Properties of Equality

• Reflexive Property: Every quantity is equal to itself (A=A).
• Symmetric Property: If one quantity equals a second, then the second quantity equals the first (If A=B, then B=A).
• Transitive Property: If one quantity equals a second, and that second quantity equals a third, then the first quantity equals the third (If A=B and B=C, then A=C).
• Distributive Property: Describes how to multiply a number by a sum (A(b+c)= ab+ac).
• Addition Property: States that if two quantities are equal, adding the same amount maintains the equality.
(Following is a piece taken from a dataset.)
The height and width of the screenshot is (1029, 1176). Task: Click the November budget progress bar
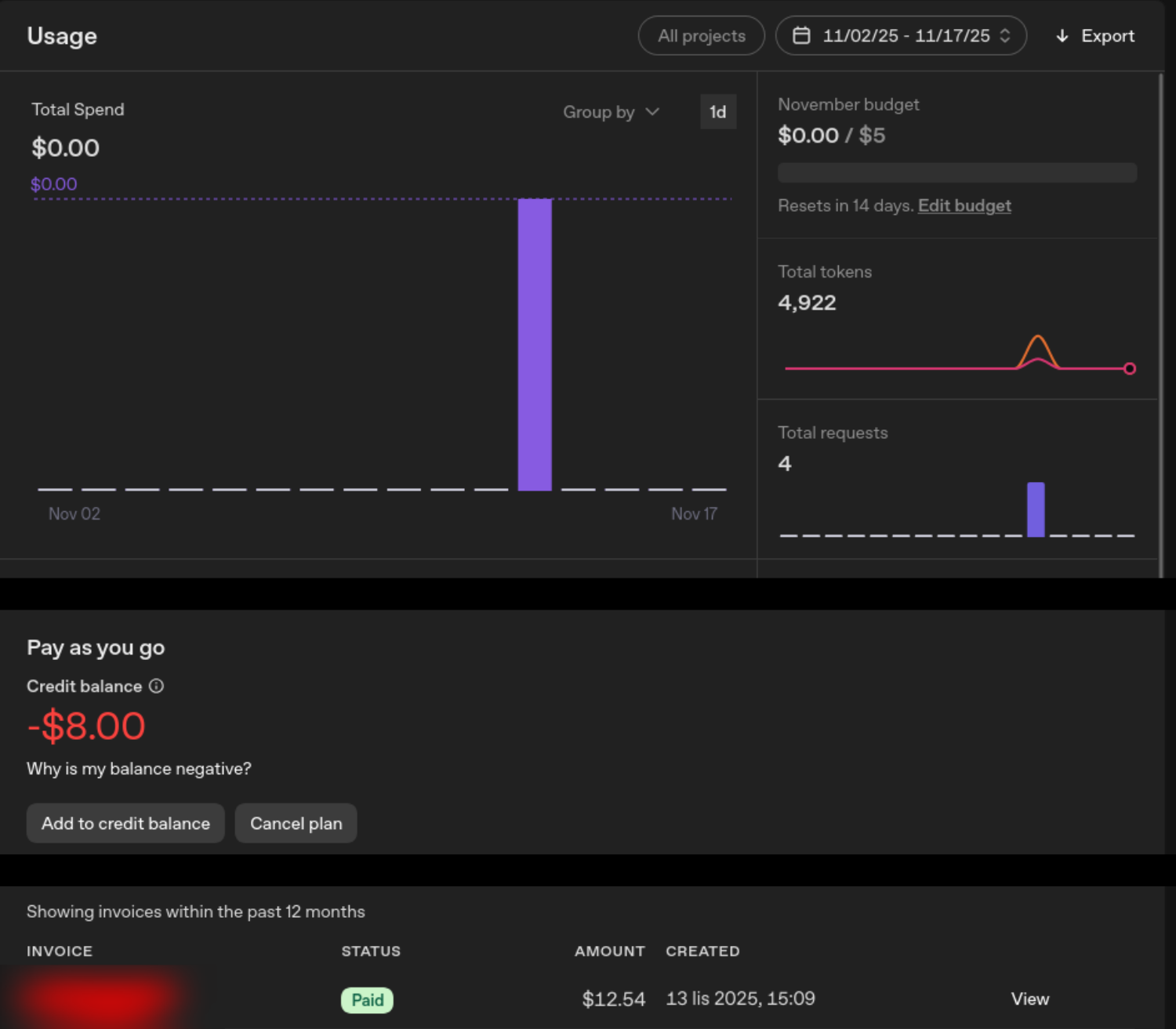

• Subtraction Property: States that subtracting the same amount from equal quantities keeps them equal.
• Multiplication Property: States that multiplying equal quantities by the same number keeps them equal.
• Division Property: States that dividing equal quantities by the same non-zero number keeps them equal.
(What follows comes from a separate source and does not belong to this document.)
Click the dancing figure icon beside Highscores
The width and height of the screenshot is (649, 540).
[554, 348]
• Substitution Property: Allows one to replace a quantity with equal quantity in any expression.

Important Skills

• Distinguish between inductive reasoning (used to form conjectures) and deductive reasoning (used to validate conjectures).
• Understand assumptions in mathematical statements and the limitations on what can be assumed.
• Skillfully articulate and construct proofs.
• Apply postulates and utilize diagrams effectively in problem-solving.
• Utilize algebraic properties for reasoning.
• Prove relationships concerning segments and angles, especially angle pair relationships.